Think about this for a second. In this era of WEB2.0 hype, we have the only company attempting to bring users together to create a real business or businesses. We have a talented and creative user base that is interested in these ideas. And we are getting ready to get a lot of attention as a major business periodical will publish a story about us late next month. Don't give up just yet.

The major change at TBE is this - we are going to create an "upcoming vote" blog and "upcoming vote" forum. The blog will list polls opening in the next few days. The forum is where you can discuss options that should be in the polls. When the polling day comes, the poll is posted. If you didn't get a chance to contribute your opinion, it's too late. Options will be pulled out the forums and posted so that you can vote. If no options are posted, Sean, or the teams, can make the decision without input from the crowd. We can't wait on every one of you to give us your opinion because this has to get done someday.

Finally, the equity issue is becoming a very big problem for us. Seriously, there may be no way around it without spending a whole bunch of money. Even if we give options or warrants or promises or anything like that, if there is a chance you end up with equity, the SEC requires us to go through an expensive disclosure process. However, if groups stay small, that is irrelevant. If you want to use TBE to find 5 people to start a company with and split the equity in that yourself, it is fine because that is a small number of people. So, next week there will be a vote on how TBE will solve this problem. If you have a proposed solution, post it in the forum and we will put it up for a vote.

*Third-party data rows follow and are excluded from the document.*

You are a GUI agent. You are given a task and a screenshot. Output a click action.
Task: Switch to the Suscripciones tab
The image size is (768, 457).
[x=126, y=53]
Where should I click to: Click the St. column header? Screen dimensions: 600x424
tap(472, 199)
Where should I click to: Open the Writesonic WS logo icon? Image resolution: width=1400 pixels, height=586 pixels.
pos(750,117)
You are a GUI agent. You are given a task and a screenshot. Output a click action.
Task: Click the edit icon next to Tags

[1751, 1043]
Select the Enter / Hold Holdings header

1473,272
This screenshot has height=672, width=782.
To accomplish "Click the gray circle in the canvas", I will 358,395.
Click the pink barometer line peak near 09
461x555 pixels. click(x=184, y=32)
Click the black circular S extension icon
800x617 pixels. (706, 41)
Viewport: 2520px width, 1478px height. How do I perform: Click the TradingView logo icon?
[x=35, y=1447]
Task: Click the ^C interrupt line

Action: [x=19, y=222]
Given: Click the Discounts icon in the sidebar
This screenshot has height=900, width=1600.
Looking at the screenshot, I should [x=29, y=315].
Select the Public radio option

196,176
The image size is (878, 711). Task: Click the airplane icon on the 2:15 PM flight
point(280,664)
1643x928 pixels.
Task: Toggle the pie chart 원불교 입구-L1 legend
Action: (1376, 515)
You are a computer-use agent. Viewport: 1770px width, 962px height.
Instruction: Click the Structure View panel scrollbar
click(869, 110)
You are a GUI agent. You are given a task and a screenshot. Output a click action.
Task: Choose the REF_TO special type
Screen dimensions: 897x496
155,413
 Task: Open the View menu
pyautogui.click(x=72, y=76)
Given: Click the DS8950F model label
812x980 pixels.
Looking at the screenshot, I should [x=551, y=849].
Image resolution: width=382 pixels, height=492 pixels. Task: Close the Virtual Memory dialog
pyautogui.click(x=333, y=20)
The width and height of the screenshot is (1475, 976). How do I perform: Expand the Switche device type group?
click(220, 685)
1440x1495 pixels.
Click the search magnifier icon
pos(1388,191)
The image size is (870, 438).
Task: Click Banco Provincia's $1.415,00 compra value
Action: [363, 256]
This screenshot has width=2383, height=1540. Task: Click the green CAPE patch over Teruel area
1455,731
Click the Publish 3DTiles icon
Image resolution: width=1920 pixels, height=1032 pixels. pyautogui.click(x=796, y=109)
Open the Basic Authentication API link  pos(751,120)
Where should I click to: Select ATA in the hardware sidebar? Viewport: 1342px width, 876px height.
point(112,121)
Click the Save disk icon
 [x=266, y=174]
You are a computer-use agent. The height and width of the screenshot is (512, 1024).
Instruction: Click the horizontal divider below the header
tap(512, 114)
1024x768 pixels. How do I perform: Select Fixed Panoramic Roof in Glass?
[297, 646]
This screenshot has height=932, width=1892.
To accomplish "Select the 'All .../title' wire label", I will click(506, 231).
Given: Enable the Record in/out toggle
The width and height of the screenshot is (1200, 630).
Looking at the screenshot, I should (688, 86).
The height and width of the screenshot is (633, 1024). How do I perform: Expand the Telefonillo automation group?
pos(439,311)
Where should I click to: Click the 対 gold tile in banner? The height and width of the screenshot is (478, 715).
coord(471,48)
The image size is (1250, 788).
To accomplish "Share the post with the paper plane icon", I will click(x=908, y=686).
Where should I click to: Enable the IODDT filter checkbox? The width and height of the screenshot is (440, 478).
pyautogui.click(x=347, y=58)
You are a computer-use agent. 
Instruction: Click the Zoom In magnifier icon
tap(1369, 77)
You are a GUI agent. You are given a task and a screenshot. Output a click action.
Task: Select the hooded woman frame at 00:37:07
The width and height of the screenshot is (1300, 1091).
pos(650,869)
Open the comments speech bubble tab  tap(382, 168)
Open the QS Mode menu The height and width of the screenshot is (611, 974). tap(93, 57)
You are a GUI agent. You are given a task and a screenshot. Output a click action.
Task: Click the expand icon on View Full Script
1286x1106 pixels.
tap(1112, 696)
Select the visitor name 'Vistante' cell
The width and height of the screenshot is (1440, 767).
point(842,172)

There is one new open poll, about whether TBE should pursue other businesses right now or just focus on WOU. Many users seem not to like WOU, so perhaps those of you that don't would rather work on something else.

This has been an experiment, and round #1 has failed. Help us define the next direction for the site. Somewhere in all of this, there is a new way of doing business. Yes I know, you don't want to share it with the crowd because you want compensation for your idea. Didn't we cover the value of ideas already? Log in. Make TBE what you want it to be, but let's make it something other than a freerider's utopia.

October 13, 2005

Purposeful Giving

On Seth Godin's blog, he points to a school that was built in Nepal as a result of ebook sales he donated.

I think that this is a very smart move. It seems like everybody is jumping on the cause-related marketing band wagon. This means that it's less unique to say, "A % of sales are donated to charity."

With that said, do you think the desperate for money idea has a relation to this. Corporations could donate to the best stories and get a better return on their donations.

In my experience in the nonprofit world, many sell themselves with stories of top alumni, not statistical analysis on the impact they've made.

October 09, 2005

Million Dollar Home Page

Million Dollar Home Page is the perfect example of a one day idea. It was created by a graduating high school senior and only involves basic HTML knowledge. It was setup in a few days with the only costs being web hosting and domain registration. Two months later, it gets over 100K visitors a day and has made its founder over $300,000.

If you had thought of this idea, would you have pursued it? While this idea is one of the rare ideas that manage to breakout, I think it is possible over-time to refine one's thinking to the point that the probability of having a breakout idea is high. Furthermore, I think we live in a unique era where the time and money involved to create one of these ideas is extremely small.

It is commonly accepted that 10% of an company's success is inspiration and the other 90% is perspiration. One day ideas turn this upside down.